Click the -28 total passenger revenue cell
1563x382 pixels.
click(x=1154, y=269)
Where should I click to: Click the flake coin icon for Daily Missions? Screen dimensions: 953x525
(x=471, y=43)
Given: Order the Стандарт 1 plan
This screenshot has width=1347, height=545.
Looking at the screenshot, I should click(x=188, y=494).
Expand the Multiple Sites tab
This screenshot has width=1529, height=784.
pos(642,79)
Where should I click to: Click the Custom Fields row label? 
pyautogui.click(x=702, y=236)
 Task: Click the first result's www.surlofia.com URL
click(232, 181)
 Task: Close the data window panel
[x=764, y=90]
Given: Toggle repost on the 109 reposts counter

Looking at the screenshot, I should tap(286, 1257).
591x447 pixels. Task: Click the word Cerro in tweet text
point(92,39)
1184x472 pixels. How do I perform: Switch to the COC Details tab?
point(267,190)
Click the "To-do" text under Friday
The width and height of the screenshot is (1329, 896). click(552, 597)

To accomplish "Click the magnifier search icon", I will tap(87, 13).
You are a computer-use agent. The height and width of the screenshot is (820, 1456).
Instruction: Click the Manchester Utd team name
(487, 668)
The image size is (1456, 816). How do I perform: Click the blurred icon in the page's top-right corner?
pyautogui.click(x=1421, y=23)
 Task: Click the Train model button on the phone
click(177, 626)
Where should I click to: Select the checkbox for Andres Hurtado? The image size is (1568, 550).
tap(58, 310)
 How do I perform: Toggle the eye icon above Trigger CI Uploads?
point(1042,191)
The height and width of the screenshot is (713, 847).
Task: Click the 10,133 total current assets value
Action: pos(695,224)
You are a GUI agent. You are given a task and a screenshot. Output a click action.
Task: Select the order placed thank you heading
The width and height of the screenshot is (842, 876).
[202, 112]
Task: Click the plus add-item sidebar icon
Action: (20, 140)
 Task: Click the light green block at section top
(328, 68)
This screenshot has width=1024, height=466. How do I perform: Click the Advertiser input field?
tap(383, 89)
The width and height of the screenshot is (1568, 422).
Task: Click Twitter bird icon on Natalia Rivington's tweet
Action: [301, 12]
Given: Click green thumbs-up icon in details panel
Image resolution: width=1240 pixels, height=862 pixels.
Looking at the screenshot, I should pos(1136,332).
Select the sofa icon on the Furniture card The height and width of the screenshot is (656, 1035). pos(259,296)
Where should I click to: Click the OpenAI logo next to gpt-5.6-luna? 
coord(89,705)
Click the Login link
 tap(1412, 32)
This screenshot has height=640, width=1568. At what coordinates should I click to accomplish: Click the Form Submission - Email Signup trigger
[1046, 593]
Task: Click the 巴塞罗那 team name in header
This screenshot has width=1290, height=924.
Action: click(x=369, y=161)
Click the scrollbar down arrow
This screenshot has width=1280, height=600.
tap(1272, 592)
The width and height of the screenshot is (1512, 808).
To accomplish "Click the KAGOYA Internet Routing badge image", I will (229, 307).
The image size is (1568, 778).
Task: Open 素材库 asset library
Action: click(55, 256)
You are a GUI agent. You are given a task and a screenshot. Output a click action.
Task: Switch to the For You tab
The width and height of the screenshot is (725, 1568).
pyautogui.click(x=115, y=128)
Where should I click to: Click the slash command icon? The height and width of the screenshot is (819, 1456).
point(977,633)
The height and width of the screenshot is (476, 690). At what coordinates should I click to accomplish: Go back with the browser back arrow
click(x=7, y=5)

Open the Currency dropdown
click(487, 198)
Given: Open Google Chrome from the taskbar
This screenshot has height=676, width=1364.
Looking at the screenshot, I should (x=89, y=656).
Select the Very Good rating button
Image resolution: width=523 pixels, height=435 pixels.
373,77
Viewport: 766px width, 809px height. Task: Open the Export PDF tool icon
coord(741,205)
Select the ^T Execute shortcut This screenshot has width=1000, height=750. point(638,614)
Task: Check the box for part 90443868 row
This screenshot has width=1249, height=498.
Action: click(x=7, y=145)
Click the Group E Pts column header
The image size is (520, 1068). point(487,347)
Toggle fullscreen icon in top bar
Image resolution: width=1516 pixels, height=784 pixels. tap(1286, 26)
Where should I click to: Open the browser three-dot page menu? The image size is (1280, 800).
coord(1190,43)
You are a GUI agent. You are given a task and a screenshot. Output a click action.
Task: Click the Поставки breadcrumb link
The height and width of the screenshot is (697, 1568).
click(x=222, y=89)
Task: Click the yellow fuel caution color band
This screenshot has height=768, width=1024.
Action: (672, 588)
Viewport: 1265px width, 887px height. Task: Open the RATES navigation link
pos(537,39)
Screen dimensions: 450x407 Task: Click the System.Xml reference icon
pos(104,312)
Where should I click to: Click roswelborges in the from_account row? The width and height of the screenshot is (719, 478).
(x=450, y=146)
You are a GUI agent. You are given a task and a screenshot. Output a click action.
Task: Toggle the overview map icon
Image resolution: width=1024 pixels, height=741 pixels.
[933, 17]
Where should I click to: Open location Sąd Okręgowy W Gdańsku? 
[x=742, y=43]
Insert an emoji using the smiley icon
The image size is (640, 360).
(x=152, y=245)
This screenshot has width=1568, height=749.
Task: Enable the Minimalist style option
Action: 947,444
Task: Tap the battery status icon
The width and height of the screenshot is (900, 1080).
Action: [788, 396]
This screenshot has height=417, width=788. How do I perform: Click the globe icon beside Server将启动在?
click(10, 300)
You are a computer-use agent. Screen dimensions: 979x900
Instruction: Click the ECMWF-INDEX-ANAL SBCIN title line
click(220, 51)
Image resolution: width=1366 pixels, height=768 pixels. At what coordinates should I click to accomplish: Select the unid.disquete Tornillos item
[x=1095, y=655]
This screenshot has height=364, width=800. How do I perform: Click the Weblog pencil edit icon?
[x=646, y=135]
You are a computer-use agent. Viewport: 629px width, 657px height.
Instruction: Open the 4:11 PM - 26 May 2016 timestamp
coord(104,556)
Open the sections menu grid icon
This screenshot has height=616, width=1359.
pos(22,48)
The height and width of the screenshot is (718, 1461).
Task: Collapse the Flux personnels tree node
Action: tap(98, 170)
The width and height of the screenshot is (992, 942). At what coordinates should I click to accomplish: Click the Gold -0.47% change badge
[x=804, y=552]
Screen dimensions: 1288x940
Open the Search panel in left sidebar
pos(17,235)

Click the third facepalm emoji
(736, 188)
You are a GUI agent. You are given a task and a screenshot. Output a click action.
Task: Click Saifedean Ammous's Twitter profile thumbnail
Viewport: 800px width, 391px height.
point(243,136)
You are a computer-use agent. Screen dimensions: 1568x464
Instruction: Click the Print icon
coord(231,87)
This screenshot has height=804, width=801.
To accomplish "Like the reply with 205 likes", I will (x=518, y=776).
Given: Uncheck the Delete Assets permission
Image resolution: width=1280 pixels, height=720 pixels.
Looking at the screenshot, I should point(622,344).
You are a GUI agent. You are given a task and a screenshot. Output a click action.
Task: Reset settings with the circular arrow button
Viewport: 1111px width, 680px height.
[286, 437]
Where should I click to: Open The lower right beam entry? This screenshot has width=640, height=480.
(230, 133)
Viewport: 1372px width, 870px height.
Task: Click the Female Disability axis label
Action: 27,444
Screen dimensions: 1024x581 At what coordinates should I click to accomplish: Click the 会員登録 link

= = = =

= Prompt =
Copy out all of the records, keeping every line identical.

= Response area =
Click the -28 total passenger revenue cell
1563x382 pixels.
click(x=1154, y=269)
Where should I click to: Click the flake coin icon for Daily Missions? Screen dimensions: 953x525
(x=471, y=43)
Given: Order the Стандарт 1 plan
This screenshot has width=1347, height=545.
Looking at the screenshot, I should click(x=188, y=494).
Expand the Multiple Sites tab
This screenshot has width=1529, height=784.
pos(642,79)
Where should I click to: Click the Custom Fields row label? 
pyautogui.click(x=702, y=236)
 Task: Click the first result's www.surlofia.com URL
click(232, 181)
 Task: Close the data window panel
[x=764, y=90]
Given: Toggle repost on the 109 reposts counter

Looking at the screenshot, I should tap(286, 1257).
591x447 pixels. Task: Click the word Cerro in tweet text
point(92,39)
1184x472 pixels. How do I perform: Switch to the COC Details tab?
point(267,190)
Click the "To-do" text under Friday
The width and height of the screenshot is (1329, 896). click(552, 597)

To accomplish "Click the magnifier search icon", I will tap(87, 13).
You are a computer-use agent. The height and width of the screenshot is (820, 1456).
Instruction: Click the Manchester Utd team name
(487, 668)
The image size is (1456, 816). How do I perform: Click the blurred icon in the page's top-right corner?
pyautogui.click(x=1421, y=23)
 Task: Click the Train model button on the phone
click(177, 626)
Where should I click to: Select the checkbox for Andres Hurtado? The image size is (1568, 550).
tap(58, 310)
 How do I perform: Toggle the eye icon above Trigger CI Uploads?
point(1042,191)
The height and width of the screenshot is (713, 847).
Task: Click the 10,133 total current assets value
Action: pos(695,224)
You are a GUI agent. You are given a task and a screenshot. Output a click action.
Task: Select the order placed thank you heading
The width and height of the screenshot is (842, 876).
[202, 112]
Task: Click the plus add-item sidebar icon
Action: (20, 140)
 Task: Click the light green block at section top
(328, 68)
This screenshot has width=1024, height=466. How do I perform: Click the Advertiser input field?
tap(383, 89)
The width and height of the screenshot is (1568, 422).
Task: Click Twitter bird icon on Natalia Rivington's tweet
Action: [301, 12]
Given: Click green thumbs-up icon in details panel
Image resolution: width=1240 pixels, height=862 pixels.
Looking at the screenshot, I should pos(1136,332).
Select the sofa icon on the Furniture card The height and width of the screenshot is (656, 1035). pos(259,296)
Where should I click to: Click the OpenAI logo next to gpt-5.6-luna? 
coord(89,705)
Click the Login link
 tap(1412, 32)
This screenshot has height=640, width=1568. At what coordinates should I click to accomplish: Click the Form Submission - Email Signup trigger
[1046, 593]
Task: Click the 巴塞罗那 team name in header
This screenshot has width=1290, height=924.
Action: click(x=369, y=161)
Click the scrollbar down arrow
This screenshot has width=1280, height=600.
tap(1272, 592)
The width and height of the screenshot is (1512, 808).
To accomplish "Click the KAGOYA Internet Routing badge image", I will (229, 307).
The image size is (1568, 778).
Task: Open 素材库 asset library
Action: click(55, 256)
You are a GUI agent. You are given a task and a screenshot. Output a click action.
Task: Switch to the For You tab
The width and height of the screenshot is (725, 1568).
pyautogui.click(x=115, y=128)
Where should I click to: Click the slash command icon? The height and width of the screenshot is (819, 1456).
point(977,633)
The height and width of the screenshot is (476, 690). At what coordinates should I click to accomplish: Go back with the browser back arrow
click(x=7, y=5)

Open the Currency dropdown
click(487, 198)
Given: Open Google Chrome from the taskbar
This screenshot has height=676, width=1364.
Looking at the screenshot, I should (x=89, y=656).
Select the Very Good rating button
Image resolution: width=523 pixels, height=435 pixels.
373,77
Viewport: 766px width, 809px height. Task: Open the Export PDF tool icon
coord(741,205)
Select the ^T Execute shortcut This screenshot has width=1000, height=750. point(638,614)
Task: Check the box for part 90443868 row
This screenshot has width=1249, height=498.
Action: click(x=7, y=145)
Click the Group E Pts column header
The image size is (520, 1068). point(487,347)
Toggle fullscreen icon in top bar
Image resolution: width=1516 pixels, height=784 pixels. tap(1286, 26)
Where should I click to: Open the browser three-dot page menu? The image size is (1280, 800).
coord(1190,43)
You are a GUI agent. You are given a task and a screenshot. Output a click action.
Task: Click the Поставки breadcrumb link
The height and width of the screenshot is (697, 1568).
click(x=222, y=89)
Task: Click the yellow fuel caution color band
This screenshot has height=768, width=1024.
Action: (672, 588)
Viewport: 1265px width, 887px height. Task: Open the RATES navigation link
pos(537,39)
Screen dimensions: 450x407 Task: Click the System.Xml reference icon
pos(104,312)
Where should I click to: Click roswelborges in the from_account row? The width and height of the screenshot is (719, 478).
(x=450, y=146)
You are a GUI agent. You are given a task and a screenshot. Output a click action.
Task: Toggle the overview map icon
Image resolution: width=1024 pixels, height=741 pixels.
[933, 17]
Where should I click to: Open location Sąd Okręgowy W Gdańsku? 
[x=742, y=43]
Insert an emoji using the smiley icon
The image size is (640, 360).
(x=152, y=245)
This screenshot has width=1568, height=749.
Task: Enable the Minimalist style option
Action: 947,444
Task: Tap the battery status icon
The width and height of the screenshot is (900, 1080).
Action: [788, 396]
This screenshot has height=417, width=788. How do I perform: Click the globe icon beside Server将启动在?
click(10, 300)
You are a computer-use agent. Screen dimensions: 979x900
Instruction: Click the ECMWF-INDEX-ANAL SBCIN title line
click(220, 51)
Image resolution: width=1366 pixels, height=768 pixels. At what coordinates should I click to accomplish: Select the unid.disquete Tornillos item
[x=1095, y=655]
This screenshot has height=364, width=800. How do I perform: Click the Weblog pencil edit icon?
[x=646, y=135]
You are a computer-use agent. Viewport: 629px width, 657px height.
Instruction: Open the 4:11 PM - 26 May 2016 timestamp
coord(104,556)
Open the sections menu grid icon
This screenshot has height=616, width=1359.
pos(22,48)
The height and width of the screenshot is (718, 1461).
Task: Collapse the Flux personnels tree node
Action: tap(98, 170)
The width and height of the screenshot is (992, 942). At what coordinates should I click to accomplish: Click the Gold -0.47% change badge
[x=804, y=552]
Screen dimensions: 1288x940
Open the Search panel in left sidebar
pos(17,235)

Click the third facepalm emoji
(736, 188)
You are a GUI agent. You are given a task and a screenshot. Output a click action.
Task: Click Saifedean Ammous's Twitter profile thumbnail
Viewport: 800px width, 391px height.
point(243,136)
You are a computer-use agent. Screen dimensions: 1568x464
Instruction: Click the Print icon
coord(231,87)
This screenshot has height=804, width=801.
To accomplish "Like the reply with 205 likes", I will (x=518, y=776).
Given: Uncheck the Delete Assets permission
Image resolution: width=1280 pixels, height=720 pixels.
Looking at the screenshot, I should point(622,344).
You are a GUI agent. You are given a task and a screenshot. Output a click action.
Task: Reset settings with the circular arrow button
Viewport: 1111px width, 680px height.
[286, 437]
Where should I click to: Open The lower right beam entry? This screenshot has width=640, height=480.
(230, 133)
Viewport: 1372px width, 870px height.
Task: Click the Female Disability axis label
Action: 27,444
Screen dimensions: 1024x581 At what coordinates should I click to accomplish: Click the 会員登録 link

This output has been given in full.